When one repeats something over and over for an extended period of time, certain consistencies will inevitably arise. If your heel is rubbing over and over again on a new pair of shoes, you will get a blister. If you lift weights over and over, you will get bigger muscles (so I hear). And, if you drive the same route to work over and over, you will begin to notice other people's routines, which is exactly how I have come to discover Pajama Man.
About a month ago I was driving along NW 22nd Ave. in Portland hurrying to get to work when I realized that the car in front of me suddenly stopped. Before I could utter the words "What in the..." a guy came from nowhere and hopped in the car. While I only saw him for a second, I was able to tell that this dude had literally rolled out of bed and come outside. He was in his 30's and wearing white pajamas with hair that was matted in about 13 different directions. Within moments, the car was moving again and I continued on my way, totally forgetting about the incident.

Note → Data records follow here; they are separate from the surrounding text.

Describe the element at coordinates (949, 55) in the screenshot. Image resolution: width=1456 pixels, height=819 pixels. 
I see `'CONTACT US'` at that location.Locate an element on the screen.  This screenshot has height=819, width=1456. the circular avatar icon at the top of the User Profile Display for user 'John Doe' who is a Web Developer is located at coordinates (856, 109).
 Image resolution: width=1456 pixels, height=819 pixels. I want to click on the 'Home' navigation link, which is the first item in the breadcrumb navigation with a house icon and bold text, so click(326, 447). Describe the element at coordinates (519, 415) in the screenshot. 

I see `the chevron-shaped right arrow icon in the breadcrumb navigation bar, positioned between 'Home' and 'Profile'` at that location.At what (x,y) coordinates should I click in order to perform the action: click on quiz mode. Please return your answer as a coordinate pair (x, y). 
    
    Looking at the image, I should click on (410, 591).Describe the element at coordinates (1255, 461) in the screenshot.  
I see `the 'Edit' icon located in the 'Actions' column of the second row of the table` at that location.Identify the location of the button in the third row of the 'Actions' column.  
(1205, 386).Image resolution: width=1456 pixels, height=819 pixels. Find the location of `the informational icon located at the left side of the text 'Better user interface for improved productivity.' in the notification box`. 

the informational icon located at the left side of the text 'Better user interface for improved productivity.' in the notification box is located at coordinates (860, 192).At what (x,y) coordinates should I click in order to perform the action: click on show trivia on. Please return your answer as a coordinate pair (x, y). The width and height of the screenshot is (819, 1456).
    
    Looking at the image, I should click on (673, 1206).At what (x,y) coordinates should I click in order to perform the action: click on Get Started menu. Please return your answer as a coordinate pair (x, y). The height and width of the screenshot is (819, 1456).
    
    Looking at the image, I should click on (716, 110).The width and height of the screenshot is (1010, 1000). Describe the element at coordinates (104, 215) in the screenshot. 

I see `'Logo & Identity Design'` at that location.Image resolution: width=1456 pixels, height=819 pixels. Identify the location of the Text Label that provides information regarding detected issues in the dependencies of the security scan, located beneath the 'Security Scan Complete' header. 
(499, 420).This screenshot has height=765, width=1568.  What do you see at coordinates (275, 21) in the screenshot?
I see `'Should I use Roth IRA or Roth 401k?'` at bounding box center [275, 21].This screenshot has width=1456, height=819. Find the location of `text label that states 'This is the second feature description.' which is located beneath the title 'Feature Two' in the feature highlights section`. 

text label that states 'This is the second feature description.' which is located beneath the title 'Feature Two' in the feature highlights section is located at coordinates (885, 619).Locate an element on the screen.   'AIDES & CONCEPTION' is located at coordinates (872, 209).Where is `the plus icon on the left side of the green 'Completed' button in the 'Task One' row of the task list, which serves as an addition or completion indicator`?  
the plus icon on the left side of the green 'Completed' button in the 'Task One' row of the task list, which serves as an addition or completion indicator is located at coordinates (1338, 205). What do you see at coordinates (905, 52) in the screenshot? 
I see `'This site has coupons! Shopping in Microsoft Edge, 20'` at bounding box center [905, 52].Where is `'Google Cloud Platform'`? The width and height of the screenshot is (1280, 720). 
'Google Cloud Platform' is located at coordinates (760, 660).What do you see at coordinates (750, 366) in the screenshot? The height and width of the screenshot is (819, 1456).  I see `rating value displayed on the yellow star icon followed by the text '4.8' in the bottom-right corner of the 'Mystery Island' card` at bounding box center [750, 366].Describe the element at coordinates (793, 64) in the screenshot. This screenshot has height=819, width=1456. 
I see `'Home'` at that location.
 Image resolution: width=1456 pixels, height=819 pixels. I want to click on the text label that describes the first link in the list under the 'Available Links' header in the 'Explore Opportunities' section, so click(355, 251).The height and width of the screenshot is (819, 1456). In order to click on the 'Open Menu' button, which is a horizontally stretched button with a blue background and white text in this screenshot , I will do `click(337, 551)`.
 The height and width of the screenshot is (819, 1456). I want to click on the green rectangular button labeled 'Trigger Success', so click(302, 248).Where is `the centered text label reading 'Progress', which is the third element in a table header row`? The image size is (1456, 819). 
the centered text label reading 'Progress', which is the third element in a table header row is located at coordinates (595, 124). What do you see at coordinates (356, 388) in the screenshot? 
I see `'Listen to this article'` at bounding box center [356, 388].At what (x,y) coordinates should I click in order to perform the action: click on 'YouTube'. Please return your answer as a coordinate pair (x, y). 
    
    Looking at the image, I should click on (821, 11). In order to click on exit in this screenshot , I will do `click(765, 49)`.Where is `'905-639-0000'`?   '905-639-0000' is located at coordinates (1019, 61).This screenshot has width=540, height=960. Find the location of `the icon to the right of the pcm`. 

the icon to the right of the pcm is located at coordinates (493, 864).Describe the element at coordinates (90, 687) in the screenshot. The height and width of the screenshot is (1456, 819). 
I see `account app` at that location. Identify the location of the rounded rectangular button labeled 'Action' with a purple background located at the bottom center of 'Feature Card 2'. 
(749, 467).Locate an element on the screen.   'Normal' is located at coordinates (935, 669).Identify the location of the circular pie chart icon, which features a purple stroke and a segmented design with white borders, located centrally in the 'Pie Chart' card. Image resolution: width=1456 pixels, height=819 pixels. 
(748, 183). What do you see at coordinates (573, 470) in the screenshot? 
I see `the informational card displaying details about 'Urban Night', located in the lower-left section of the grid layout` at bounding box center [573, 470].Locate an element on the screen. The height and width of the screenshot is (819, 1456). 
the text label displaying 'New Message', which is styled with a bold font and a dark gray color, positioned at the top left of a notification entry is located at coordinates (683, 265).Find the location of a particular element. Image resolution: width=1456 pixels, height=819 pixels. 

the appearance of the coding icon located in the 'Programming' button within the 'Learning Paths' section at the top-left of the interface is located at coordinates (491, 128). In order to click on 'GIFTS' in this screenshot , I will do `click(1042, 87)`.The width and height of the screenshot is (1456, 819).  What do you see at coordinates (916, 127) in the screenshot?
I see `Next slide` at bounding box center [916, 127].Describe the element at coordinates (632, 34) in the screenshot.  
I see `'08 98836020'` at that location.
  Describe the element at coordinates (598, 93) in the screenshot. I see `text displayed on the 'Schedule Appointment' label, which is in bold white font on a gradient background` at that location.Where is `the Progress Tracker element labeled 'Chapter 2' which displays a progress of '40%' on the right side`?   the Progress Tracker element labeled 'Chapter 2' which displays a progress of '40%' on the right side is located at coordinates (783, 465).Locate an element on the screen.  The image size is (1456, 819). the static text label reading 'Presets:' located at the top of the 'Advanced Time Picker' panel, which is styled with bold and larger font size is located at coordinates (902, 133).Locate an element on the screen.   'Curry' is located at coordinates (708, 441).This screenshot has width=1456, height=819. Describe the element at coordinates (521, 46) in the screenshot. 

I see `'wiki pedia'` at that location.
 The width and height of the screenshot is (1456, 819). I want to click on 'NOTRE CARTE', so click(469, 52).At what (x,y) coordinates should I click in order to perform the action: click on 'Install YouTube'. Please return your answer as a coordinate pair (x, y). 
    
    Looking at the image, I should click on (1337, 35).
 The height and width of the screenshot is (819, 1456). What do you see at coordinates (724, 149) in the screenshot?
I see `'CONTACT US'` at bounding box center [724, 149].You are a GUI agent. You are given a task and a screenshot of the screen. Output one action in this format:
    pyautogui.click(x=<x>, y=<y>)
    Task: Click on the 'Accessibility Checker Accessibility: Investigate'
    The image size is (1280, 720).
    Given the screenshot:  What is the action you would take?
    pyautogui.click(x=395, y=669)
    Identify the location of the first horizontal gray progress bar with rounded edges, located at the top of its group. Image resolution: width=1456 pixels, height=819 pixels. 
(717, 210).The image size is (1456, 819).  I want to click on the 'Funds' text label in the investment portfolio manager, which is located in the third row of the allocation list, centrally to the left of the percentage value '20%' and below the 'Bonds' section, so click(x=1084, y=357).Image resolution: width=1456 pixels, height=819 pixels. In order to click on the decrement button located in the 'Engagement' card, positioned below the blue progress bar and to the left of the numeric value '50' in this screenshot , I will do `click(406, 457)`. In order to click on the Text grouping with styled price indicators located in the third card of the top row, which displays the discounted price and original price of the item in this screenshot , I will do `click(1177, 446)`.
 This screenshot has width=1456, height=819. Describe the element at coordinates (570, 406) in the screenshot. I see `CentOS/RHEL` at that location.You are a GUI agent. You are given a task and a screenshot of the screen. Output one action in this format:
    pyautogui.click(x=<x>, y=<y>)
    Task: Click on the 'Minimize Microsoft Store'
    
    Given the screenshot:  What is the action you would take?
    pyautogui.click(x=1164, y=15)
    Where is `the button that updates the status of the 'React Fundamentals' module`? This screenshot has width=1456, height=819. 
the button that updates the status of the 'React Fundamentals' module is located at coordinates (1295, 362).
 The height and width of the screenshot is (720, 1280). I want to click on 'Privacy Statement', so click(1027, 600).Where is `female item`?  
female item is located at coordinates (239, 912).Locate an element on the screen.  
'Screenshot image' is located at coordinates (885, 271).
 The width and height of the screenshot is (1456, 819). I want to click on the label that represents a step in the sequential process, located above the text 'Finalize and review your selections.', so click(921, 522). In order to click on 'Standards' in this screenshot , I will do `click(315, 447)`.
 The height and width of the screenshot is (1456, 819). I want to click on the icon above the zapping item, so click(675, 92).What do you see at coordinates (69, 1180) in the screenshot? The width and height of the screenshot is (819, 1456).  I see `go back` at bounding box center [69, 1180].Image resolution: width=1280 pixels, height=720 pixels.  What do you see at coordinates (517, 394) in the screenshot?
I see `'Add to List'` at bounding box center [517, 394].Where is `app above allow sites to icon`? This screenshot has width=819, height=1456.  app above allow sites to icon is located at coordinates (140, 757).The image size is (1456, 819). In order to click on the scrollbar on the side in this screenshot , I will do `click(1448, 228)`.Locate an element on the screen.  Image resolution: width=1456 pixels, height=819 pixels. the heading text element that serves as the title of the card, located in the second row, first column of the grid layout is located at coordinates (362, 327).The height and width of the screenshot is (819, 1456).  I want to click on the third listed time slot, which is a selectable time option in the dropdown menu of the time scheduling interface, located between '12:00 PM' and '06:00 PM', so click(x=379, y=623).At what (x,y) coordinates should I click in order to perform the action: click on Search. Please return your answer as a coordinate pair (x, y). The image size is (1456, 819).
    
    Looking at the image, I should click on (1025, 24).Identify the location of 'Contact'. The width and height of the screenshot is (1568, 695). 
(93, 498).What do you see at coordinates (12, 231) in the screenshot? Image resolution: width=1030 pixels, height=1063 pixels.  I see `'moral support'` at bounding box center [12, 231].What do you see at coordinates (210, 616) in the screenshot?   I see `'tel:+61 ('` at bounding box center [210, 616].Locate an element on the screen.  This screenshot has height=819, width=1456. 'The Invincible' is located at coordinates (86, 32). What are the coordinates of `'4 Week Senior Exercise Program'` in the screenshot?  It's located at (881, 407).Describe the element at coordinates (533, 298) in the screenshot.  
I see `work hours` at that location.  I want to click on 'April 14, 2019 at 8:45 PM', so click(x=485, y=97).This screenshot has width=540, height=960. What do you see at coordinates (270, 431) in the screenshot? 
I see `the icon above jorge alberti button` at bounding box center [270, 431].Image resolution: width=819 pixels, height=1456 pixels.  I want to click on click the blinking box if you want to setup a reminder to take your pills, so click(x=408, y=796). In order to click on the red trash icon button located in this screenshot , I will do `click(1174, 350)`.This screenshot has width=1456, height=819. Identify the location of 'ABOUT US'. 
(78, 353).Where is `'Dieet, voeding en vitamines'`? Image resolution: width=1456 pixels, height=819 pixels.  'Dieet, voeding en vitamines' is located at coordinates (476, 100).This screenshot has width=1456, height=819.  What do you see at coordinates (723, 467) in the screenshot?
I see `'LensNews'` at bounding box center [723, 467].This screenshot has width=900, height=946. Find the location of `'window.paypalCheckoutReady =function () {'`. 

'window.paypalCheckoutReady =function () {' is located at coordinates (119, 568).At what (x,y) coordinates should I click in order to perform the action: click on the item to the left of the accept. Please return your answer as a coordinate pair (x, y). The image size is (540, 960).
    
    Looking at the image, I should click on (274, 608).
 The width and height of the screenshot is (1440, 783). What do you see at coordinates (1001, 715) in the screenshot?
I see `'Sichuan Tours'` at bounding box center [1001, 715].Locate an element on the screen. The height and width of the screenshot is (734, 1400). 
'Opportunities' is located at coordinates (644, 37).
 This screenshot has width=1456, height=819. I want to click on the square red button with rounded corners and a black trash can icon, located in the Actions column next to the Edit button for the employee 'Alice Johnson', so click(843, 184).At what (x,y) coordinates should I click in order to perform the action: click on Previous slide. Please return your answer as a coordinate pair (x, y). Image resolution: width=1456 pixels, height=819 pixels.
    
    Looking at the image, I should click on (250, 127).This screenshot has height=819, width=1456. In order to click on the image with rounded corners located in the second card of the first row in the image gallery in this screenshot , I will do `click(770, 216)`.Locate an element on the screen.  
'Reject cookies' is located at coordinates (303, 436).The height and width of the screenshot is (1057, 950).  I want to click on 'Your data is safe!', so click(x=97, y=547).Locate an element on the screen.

A few days later, I was driving this exact same route when I approached the same corner where the car had suddenly stopped before and there he was, Pajama Man, in all of his unshaven, pajama wearing, hair-all-over-the-place glory. While it was obvious this guy was not homeless, he almost looked like he could be. And let me just clarify - these are not your run-of-the-mill pajamas. They look as though they are straight out of a WWI Army hospital and I have no idea where one even finds such a get-up. Maybe he is having his early morning smoke? No...no cigarette in hand. Letting his dog out to pee? No...no dog. In the brief moments it took me to pass him with my car, I pondered his reason for standing there in his pajamas and then again, went on my merry way.
As days have passed and trips to work have continued, I have now encountered Pajama Man on the same corner, in the same pajamas morning after morning. I find myself staring at him with curiosity every time I see him and a few times he has noticed and given me a slight smile and nod. Every day he is in the same outfit and every day he appears to be doing absolutely nothing. It has left me asking the question, who are you Pajama Man, and what is your deal?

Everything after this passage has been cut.